Work item
With every picture left out, restate the listing below exactly as written.

Records for processing

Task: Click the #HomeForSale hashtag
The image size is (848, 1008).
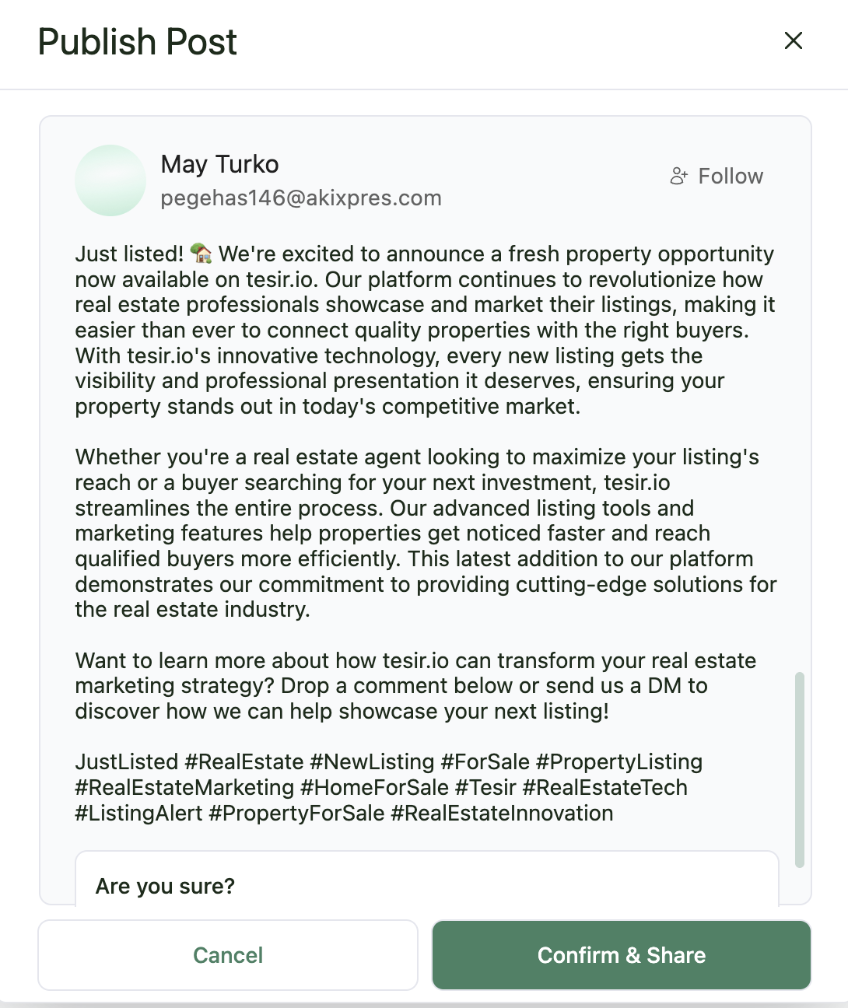Action: [375, 788]
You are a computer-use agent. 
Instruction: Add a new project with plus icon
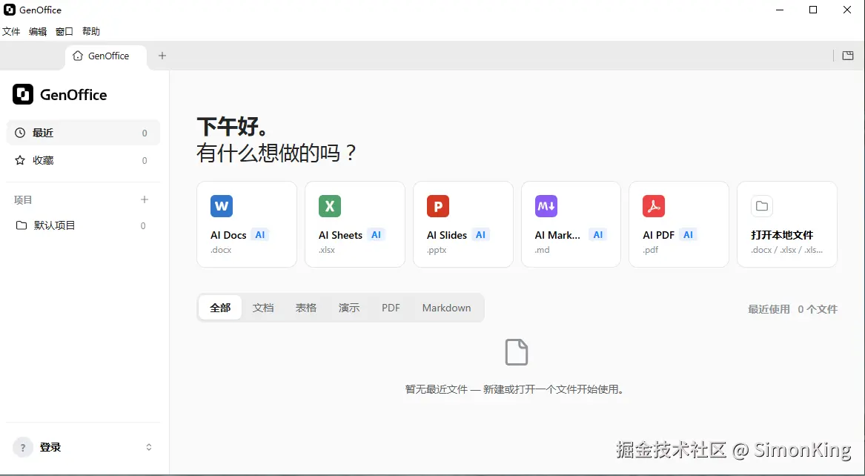coord(145,199)
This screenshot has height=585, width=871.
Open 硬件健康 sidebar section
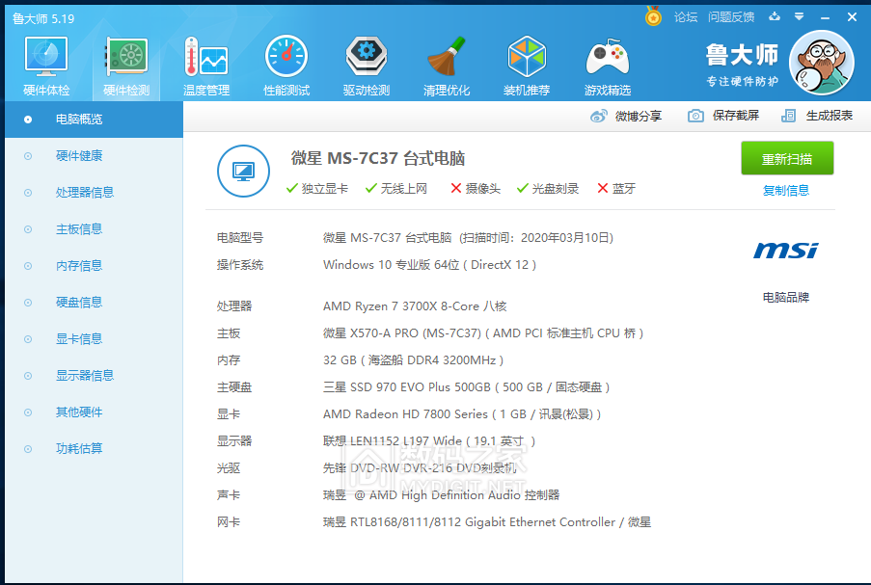point(79,156)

Finished exercise
Task: Click the #HomeForSale hashtag
The image size is (848, 1008).
Action: [375, 788]
You are a computer-use agent. 
Instruction: Add a new project with plus icon
coord(145,199)
This screenshot has height=585, width=871.
Open 硬件健康 sidebar section
point(79,156)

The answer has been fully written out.